[[ The records, beginning ]]

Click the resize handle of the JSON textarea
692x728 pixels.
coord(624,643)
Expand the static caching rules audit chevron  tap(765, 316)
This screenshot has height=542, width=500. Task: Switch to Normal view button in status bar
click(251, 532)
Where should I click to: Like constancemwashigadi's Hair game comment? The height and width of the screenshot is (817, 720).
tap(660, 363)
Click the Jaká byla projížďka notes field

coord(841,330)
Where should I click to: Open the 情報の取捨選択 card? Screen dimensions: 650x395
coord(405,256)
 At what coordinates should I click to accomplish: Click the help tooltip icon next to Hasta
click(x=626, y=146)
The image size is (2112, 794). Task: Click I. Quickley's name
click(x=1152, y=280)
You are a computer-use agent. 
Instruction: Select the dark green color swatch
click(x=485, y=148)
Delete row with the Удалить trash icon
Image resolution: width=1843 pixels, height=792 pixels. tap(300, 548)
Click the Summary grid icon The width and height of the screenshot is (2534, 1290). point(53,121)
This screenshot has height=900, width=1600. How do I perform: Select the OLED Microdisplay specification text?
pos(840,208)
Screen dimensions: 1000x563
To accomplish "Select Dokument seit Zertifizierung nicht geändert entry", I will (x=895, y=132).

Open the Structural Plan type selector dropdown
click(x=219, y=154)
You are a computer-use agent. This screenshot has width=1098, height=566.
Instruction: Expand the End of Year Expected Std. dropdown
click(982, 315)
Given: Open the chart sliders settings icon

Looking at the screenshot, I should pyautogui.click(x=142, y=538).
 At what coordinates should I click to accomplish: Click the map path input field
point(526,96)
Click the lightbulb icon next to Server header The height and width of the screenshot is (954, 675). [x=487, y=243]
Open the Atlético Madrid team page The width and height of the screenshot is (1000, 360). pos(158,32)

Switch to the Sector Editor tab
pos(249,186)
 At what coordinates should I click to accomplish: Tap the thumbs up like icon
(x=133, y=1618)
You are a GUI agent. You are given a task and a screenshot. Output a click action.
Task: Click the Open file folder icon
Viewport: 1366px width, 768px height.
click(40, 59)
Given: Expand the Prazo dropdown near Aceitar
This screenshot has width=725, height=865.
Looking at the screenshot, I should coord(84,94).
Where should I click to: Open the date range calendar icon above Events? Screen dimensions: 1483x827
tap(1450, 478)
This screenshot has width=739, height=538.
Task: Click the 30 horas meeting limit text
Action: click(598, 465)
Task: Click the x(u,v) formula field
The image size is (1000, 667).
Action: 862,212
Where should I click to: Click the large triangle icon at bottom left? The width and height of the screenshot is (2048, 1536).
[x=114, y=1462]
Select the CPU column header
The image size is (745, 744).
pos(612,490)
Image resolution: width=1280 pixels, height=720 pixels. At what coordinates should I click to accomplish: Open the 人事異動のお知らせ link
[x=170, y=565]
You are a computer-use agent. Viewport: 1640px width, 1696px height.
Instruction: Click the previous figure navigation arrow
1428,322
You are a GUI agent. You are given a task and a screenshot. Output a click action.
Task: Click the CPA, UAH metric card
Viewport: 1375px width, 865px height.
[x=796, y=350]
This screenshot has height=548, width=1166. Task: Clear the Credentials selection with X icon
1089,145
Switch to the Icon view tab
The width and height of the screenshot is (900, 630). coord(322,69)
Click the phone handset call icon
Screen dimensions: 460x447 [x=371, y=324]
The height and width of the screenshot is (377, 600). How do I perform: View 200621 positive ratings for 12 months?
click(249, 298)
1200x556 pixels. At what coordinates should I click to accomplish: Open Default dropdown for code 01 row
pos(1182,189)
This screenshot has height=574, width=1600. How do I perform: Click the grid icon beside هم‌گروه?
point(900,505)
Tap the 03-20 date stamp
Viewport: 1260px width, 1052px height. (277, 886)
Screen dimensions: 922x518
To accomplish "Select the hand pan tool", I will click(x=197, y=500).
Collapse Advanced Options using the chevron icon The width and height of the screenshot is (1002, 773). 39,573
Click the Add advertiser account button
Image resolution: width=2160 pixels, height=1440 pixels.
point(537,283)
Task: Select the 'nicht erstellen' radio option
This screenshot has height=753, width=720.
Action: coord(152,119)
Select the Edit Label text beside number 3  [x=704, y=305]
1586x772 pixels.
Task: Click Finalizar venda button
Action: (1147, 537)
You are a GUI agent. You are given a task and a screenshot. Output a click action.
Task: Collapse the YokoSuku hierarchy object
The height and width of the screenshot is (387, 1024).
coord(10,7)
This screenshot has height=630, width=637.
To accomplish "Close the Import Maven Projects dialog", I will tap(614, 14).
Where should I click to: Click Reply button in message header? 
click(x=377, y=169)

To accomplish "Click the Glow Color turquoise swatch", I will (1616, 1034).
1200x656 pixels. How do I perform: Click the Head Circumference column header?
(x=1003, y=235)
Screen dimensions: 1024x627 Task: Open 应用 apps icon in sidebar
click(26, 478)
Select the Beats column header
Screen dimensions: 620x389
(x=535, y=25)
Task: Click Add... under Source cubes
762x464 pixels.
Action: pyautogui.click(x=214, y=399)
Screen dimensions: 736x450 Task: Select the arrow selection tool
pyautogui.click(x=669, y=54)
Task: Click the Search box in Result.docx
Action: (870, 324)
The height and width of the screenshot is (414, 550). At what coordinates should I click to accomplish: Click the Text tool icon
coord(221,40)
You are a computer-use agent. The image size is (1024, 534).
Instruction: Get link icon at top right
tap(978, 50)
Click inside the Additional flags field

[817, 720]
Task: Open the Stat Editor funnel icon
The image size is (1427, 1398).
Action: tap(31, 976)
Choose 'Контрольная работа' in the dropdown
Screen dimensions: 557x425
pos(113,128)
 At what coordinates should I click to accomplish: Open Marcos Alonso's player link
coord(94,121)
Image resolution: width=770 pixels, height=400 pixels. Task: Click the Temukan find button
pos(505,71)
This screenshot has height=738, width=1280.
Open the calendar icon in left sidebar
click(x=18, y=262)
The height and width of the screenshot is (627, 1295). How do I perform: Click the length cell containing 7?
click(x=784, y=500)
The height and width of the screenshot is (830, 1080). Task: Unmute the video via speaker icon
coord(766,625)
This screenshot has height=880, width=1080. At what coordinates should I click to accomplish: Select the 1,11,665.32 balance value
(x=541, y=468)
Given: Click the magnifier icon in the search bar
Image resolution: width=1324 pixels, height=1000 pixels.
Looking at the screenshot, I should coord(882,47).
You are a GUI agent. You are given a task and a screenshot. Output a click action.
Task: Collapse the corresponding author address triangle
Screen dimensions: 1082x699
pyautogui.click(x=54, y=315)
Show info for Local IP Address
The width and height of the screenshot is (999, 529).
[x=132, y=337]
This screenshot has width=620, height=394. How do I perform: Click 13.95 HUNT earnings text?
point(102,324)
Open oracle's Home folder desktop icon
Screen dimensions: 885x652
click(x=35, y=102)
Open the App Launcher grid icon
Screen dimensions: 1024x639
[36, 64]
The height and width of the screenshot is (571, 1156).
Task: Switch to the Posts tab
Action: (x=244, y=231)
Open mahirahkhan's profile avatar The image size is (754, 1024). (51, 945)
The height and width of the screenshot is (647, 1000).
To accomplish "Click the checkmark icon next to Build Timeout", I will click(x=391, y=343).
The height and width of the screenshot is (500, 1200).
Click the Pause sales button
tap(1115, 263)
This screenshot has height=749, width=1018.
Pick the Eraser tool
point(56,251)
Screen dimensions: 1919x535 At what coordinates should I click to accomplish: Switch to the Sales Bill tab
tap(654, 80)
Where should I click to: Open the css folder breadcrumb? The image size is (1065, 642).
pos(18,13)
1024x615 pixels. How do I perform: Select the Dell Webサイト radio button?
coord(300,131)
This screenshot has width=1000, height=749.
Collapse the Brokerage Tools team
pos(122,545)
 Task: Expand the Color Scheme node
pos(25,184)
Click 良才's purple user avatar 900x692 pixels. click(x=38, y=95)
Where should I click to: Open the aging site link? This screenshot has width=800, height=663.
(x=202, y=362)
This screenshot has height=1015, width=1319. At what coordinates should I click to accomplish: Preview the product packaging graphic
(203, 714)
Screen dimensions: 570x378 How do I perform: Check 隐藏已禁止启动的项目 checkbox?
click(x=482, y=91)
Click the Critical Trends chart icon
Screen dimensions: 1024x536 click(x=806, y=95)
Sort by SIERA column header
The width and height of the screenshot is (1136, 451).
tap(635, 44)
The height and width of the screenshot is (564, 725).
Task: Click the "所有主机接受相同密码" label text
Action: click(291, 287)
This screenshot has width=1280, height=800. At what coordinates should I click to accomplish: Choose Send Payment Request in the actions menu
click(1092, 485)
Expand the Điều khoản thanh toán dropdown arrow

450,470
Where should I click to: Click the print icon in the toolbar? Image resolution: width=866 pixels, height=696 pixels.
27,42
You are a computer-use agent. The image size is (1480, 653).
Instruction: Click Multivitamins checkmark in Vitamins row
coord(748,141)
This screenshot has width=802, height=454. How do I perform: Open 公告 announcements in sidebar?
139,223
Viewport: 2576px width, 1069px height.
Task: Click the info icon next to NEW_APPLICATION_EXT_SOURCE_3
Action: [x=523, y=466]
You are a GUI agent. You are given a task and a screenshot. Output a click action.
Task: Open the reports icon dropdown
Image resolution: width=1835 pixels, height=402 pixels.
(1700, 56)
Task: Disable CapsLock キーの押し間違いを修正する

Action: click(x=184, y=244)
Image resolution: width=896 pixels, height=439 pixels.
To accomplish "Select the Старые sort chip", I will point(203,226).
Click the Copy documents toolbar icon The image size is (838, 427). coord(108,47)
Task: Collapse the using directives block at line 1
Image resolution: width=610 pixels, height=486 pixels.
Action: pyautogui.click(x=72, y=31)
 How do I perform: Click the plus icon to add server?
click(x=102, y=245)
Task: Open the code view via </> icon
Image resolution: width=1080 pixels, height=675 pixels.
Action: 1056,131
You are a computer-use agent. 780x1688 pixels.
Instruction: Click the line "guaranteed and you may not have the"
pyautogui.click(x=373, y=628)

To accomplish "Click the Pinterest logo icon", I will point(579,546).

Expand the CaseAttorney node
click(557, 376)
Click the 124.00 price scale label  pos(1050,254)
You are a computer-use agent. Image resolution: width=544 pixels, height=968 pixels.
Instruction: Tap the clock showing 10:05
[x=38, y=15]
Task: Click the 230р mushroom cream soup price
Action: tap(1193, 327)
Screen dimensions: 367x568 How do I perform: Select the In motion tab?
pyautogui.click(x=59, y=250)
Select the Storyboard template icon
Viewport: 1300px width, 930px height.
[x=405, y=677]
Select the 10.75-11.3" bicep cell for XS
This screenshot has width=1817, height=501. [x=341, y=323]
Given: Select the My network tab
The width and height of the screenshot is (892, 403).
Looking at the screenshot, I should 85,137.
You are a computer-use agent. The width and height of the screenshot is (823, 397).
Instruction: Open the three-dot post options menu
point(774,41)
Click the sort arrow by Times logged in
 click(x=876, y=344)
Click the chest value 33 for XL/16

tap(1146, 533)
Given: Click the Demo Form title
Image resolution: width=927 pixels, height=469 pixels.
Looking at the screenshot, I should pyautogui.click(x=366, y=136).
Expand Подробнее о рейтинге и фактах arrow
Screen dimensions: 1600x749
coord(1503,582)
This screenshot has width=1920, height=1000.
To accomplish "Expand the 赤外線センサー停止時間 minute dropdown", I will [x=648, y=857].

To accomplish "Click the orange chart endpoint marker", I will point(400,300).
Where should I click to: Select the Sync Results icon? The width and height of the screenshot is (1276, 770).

[[ The records, end ]]

■ **Activity**:
From the data above, output only the lines between the line containing "Open the Atlético" and the line containing "Given: Expand the Prazo dropdown near Aceitar", inclusive, exactly as written.

■ **Reply to the exercise**:
Open the Atlético Madrid team page The width and height of the screenshot is (1000, 360). pos(158,32)

Switch to the Sector Editor tab
pos(249,186)
 At what coordinates should I click to accomplish: Tap the thumbs up like icon
(x=133, y=1618)
You are a GUI agent. You are given a task and a screenshot. Output a click action.
Task: Click the Open file folder icon
Viewport: 1366px width, 768px height.
click(40, 59)
Given: Expand the Prazo dropdown near Aceitar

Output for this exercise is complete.